EXERCISE AIM
Pull out each line below that contains the string "cell" and copy it unchanged.

Start of MATERIAL PROVIDED

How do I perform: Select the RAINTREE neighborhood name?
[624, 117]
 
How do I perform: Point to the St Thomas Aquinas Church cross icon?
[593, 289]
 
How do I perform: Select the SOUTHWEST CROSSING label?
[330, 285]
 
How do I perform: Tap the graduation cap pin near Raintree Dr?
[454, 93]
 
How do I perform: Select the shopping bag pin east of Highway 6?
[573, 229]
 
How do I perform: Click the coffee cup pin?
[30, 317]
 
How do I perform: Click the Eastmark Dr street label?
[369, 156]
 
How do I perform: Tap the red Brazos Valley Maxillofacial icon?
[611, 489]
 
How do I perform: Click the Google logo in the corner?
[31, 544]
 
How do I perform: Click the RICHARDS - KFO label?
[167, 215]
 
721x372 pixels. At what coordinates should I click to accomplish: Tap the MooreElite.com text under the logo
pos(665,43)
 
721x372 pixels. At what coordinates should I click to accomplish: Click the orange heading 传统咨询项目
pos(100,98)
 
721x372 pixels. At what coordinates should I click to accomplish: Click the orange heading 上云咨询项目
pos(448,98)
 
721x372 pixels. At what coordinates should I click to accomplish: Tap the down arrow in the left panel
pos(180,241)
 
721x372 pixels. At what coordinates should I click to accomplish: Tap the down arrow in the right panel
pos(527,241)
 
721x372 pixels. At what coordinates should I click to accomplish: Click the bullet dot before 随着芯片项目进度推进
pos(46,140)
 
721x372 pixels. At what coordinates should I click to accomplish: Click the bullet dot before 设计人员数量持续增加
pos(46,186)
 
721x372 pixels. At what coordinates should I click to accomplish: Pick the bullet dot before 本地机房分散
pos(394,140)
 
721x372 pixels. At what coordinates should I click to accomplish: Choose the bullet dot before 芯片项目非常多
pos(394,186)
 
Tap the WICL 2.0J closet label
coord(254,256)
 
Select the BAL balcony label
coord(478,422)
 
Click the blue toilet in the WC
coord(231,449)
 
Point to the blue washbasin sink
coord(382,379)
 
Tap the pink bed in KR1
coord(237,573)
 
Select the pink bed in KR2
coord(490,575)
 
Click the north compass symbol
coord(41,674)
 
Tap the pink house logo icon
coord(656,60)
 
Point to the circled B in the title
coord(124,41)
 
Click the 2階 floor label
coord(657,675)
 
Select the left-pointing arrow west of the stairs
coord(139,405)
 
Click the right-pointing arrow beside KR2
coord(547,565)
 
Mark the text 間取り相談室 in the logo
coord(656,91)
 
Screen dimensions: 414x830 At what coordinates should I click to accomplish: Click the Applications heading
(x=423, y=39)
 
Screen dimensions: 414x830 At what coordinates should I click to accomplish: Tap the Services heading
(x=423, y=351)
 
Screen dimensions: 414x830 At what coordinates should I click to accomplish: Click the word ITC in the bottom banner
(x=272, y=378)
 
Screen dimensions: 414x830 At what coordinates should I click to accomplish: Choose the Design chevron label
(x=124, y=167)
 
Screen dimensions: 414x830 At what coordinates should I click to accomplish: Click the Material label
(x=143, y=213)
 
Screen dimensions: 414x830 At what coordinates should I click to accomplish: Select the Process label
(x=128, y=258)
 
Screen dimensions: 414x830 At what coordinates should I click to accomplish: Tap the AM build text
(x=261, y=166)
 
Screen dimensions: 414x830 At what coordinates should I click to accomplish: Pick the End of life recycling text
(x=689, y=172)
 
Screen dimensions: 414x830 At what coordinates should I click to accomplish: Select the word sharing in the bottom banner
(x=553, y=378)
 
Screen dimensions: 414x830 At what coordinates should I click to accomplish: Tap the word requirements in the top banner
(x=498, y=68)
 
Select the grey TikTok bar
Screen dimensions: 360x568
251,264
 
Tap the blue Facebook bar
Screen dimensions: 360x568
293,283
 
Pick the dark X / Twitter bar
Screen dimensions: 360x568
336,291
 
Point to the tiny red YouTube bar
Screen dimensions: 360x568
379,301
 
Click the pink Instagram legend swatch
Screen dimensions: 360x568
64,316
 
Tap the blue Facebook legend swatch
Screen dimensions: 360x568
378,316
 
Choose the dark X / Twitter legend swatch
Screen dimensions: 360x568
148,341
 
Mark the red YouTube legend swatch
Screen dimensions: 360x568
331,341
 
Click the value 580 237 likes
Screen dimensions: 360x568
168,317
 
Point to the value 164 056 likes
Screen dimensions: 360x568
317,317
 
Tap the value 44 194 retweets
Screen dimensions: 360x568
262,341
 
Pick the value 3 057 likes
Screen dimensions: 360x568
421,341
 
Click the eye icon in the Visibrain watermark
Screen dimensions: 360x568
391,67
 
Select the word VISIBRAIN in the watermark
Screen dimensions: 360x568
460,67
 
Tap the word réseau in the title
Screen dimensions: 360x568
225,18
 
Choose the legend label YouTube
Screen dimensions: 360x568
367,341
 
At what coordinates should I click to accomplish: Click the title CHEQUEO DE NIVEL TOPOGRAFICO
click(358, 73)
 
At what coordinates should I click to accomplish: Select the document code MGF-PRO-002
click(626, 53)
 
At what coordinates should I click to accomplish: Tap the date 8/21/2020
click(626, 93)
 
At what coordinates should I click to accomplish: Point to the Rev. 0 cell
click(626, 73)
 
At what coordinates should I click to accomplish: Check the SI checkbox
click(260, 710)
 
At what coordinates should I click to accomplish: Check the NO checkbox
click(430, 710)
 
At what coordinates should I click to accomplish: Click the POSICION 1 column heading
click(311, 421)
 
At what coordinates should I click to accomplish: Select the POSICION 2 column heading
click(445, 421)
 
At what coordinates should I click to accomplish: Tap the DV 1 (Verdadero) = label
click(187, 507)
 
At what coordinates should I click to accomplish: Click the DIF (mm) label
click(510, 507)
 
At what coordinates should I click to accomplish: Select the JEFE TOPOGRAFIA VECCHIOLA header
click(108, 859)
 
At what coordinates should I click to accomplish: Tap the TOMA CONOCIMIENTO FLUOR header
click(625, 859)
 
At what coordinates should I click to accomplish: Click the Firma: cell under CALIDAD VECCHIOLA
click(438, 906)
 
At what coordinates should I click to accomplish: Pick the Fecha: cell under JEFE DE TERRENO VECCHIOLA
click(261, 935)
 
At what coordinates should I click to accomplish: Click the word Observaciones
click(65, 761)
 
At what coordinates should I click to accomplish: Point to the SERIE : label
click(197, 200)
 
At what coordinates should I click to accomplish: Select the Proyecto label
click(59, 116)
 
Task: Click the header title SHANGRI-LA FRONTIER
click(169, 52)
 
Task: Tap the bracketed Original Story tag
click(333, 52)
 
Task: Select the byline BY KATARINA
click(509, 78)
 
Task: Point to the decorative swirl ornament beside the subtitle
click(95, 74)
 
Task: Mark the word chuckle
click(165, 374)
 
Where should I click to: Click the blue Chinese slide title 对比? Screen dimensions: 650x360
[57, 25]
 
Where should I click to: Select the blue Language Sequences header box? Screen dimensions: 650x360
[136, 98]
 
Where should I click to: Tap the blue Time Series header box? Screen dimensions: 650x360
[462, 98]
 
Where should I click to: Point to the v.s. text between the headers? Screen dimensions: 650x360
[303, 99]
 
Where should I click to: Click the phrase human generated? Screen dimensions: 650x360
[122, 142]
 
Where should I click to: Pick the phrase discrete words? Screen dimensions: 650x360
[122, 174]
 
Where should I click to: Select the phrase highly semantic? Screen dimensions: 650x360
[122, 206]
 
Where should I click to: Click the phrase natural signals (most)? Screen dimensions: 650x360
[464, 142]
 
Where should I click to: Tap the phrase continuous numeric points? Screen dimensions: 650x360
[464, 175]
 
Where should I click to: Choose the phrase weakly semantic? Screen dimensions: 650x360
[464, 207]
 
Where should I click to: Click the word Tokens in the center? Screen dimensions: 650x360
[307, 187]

End of MATERIAL PROVIDED

SOLUTION TO THIS PROBLEM
At what coordinates should I click to accomplish: Point to the Rev. 0 cell
At what coordinates should I click to accomplish: Click the Firma: cell under CALIDAD VECCHIOLA
At what coordinates should I click to accomplish: Pick the Fecha: cell under JEFE DE TERRENO VECCHIOLA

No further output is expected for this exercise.